Additionally, the Court rejected the Hospital’s privilege claim over its “compliance referral log.” In the face of Hospital’s claim that it was a “factual record about compliance issues that may need to be investigated" and that the log was prepared in anticipation of litigation, the Court found the log was kept in normal course, often just recorded facts, incorporated emails that were not privileged, and did not reflect review by counsel.

The Court rejected privilege log descriptions such as “facilitates the provision of compliance advice”, “facilitates the rendering of compliance advice”, and “reflecting request for compliance advice” on the grounds that you “cannot tell from the descriptions whether privilege is properly asserted.”

The Court rejected the Hospital’s privilege claims for “audit reviews” conducted by the management department, compliance department, and finance department. Again, these audits were not conducted primarily for the purpose of obtaining or receiving legal advice.

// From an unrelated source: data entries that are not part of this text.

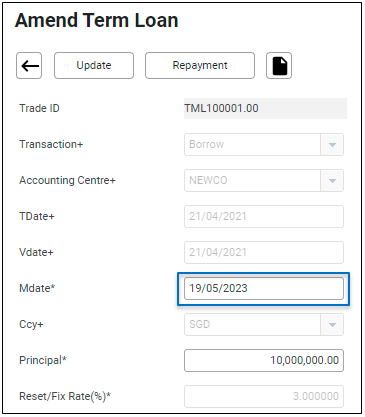The height and width of the screenshot is (417, 365).
Task: Click the back arrow icon
Action: pos(29,65)
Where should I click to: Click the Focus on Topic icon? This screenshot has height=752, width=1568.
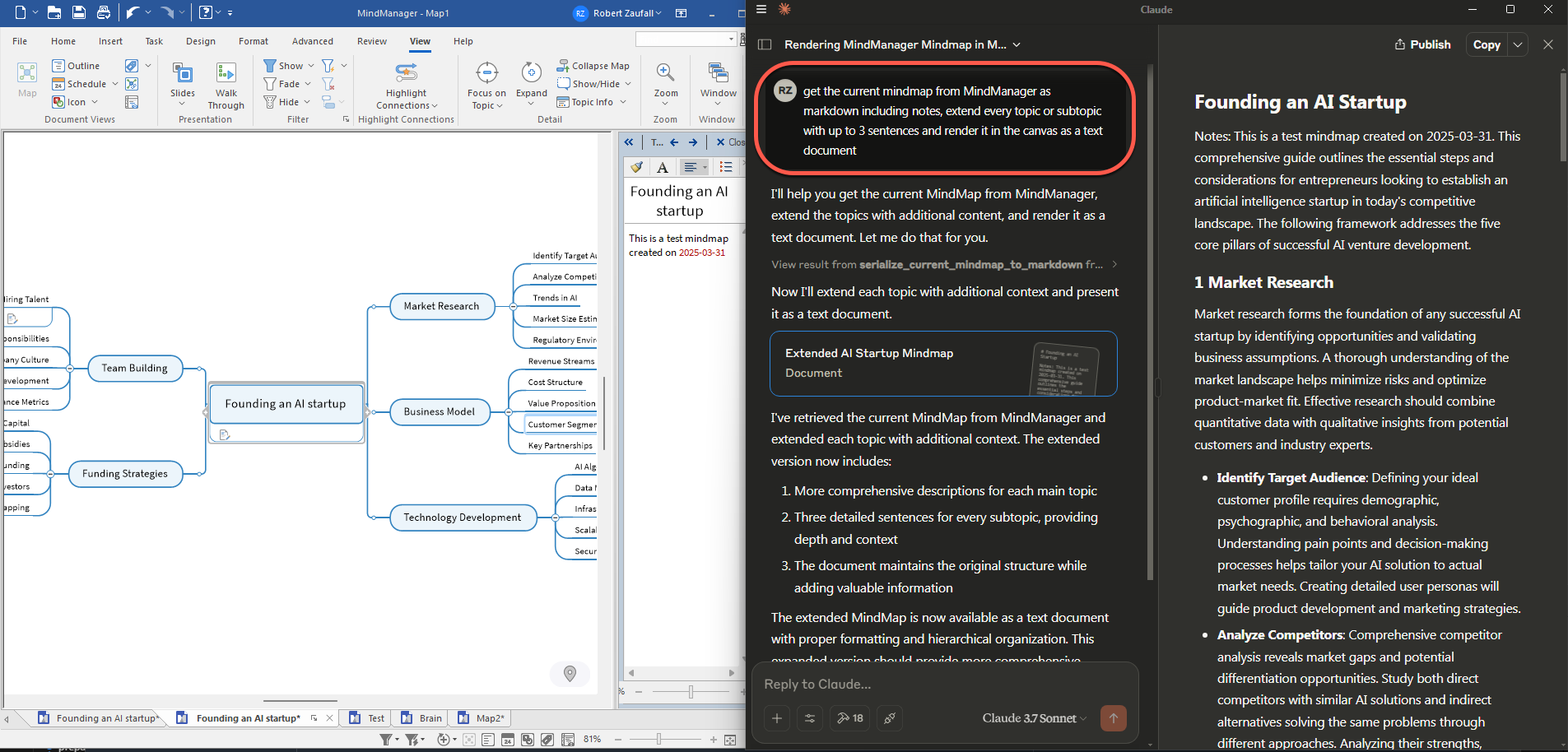[x=486, y=73]
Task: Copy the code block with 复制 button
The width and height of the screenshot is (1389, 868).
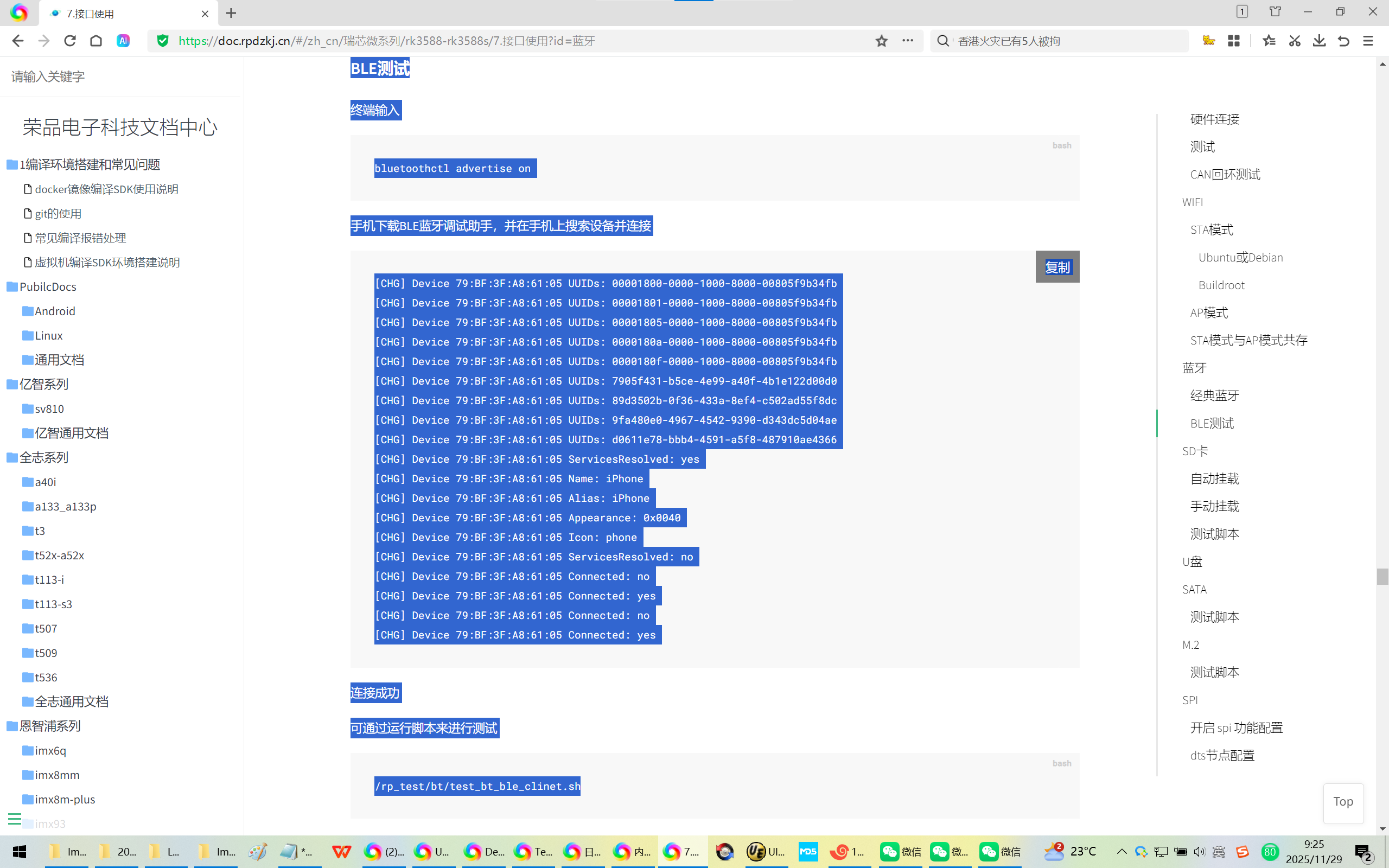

Overall, the Court refused to recognize privilege claims that were simply based on the fact that the lawyer may be a recipient of the document or information or on the fact that the subject matter of the report or document (e.g., audits or compliance log) might be of interest to counsel or report matters that might raise a legal concern.  

A. Brian Albritton
December 20, 2012

Wednesday, December 5, 2012

DOJ Announces Nearly $5 Billion in False Claims Act Recoveries for FY 2012

The U.S. Department of Justice announced yesterday that it had secured $4.9 billion in settlements and judgments in civil cases involving fraud against the federal government for fiscal year 2012. Highlights of DOJ's announcement include:
  • $4.9 billion for 2012 is a "record recovery" for a single year, eclipsing the previous record by more than $1.7 billion.
  • Total recoveries under the False Claims Act since January 2009, when President Obama took office, is $13.3 billion.
  • 647 qui tam actions were filed in 2012.
  • Of the $4.9 billion in recoveries, $3.3 billion resulted from suits filed by qui tam relators.
  • Of the $4.9 billion, health care fraud recoveries accounted for more than $3 billion and housing and mortgage fraud recoveries accounted for $1.4 billion.
  • Enforcement actions against the pharmaceutical and medical device industry were the source of the largest recoveries, such as the $1.5 billion paid by GlaxoSmithKline and $441 million paid by Merck.
  • The mortgage fraud recoveries included a $900 million settlement with five mortgage companies to address mortgage loan servicing and foreclosure abuses.
  • Procurement fraud recoveries totaled $427 million, bringing the total of procurement fraud recoveries to $1.7 billion since January 2009.
  • Nearly 8,500 qui tam suits have been filed since 1986; 2,200 were filed since January 2009.
As Acting Associate Attorney General Tony West stated in announcing these False Claims Act recoveries, the "recovery of taxpayer dollars" is "a high enforcement priority" that has been brought about in part by the "aggressive use of [the False Claims Act]. . . . . The False Claims Act is, quite simply, the most powerful tool that we have to deter and redress fraud." The statements made by Associate Attorney General West and Principal Deputy Assistant Attorney General Delery in announcing these recoveries can be found here and here.